Pra pescar grandes peixes... é preciso morder a faca. Não tenha medo, mas tenha responsabilidade. Principalmente quando estiver sozinho, não se arrisque. Pesque com segurança e com sabedoria... Morde a faca e vai no melhor arremesso que puder, pq o presente pode ser um monstro na ponta da linha. 

3 comentários:

Anônimo disse...

vc é fera Beto, eu como pescador e leitor me vejo nas cenas descritas por vc, não pare de nos brindar com essas magnificas historias que vivenciastes.Se puder conte alguma de grandes cações no litoral gaucho.

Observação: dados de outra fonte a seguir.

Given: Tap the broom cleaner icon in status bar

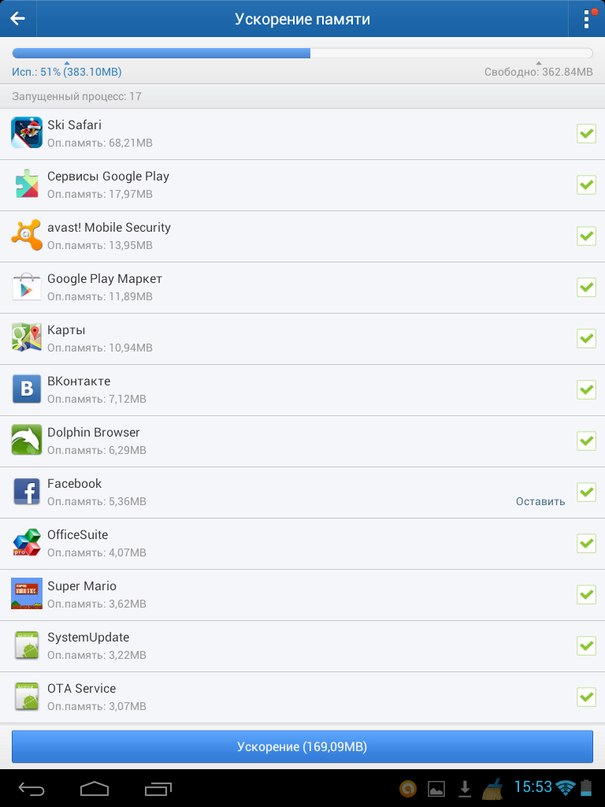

Roberto Furtado (Beto Andarilho) disse...

Bom dia amigo leitor!
Sempre que puderes, assine ou identifique-se, pois gosto de saber quem acompanha e respondo diretamente. Infelizmente, não tive experiências com cações grandes. Sempre capturei pequenos... um dia pretendo me dedicar exclusivamente a estas, pois já ouvi boas histórias e ano passado enquanto pescava burriquetes, vi um grande tubarão caçando tainhas. Era um peixe muito grande... não era pro meu "bico"! Alguma hora destas farei relatos de histórias que ouvi e assisti, mas um tubarão, jamais pesquei. É um sonho...

Anônimo disse...

certo Beto,deve ter sido um grande momento ver um gigante desses,ja vi fotos de tubarões em redes ,tiradas por um pescador local(farol da solidão) que pescava mangonas enquanto era permitido.Mas conte as historias que ouviu hehe dizem q nas proximidades do farol havia um grande valo e o pessoal fazia a festa,mas não sei se é lenda.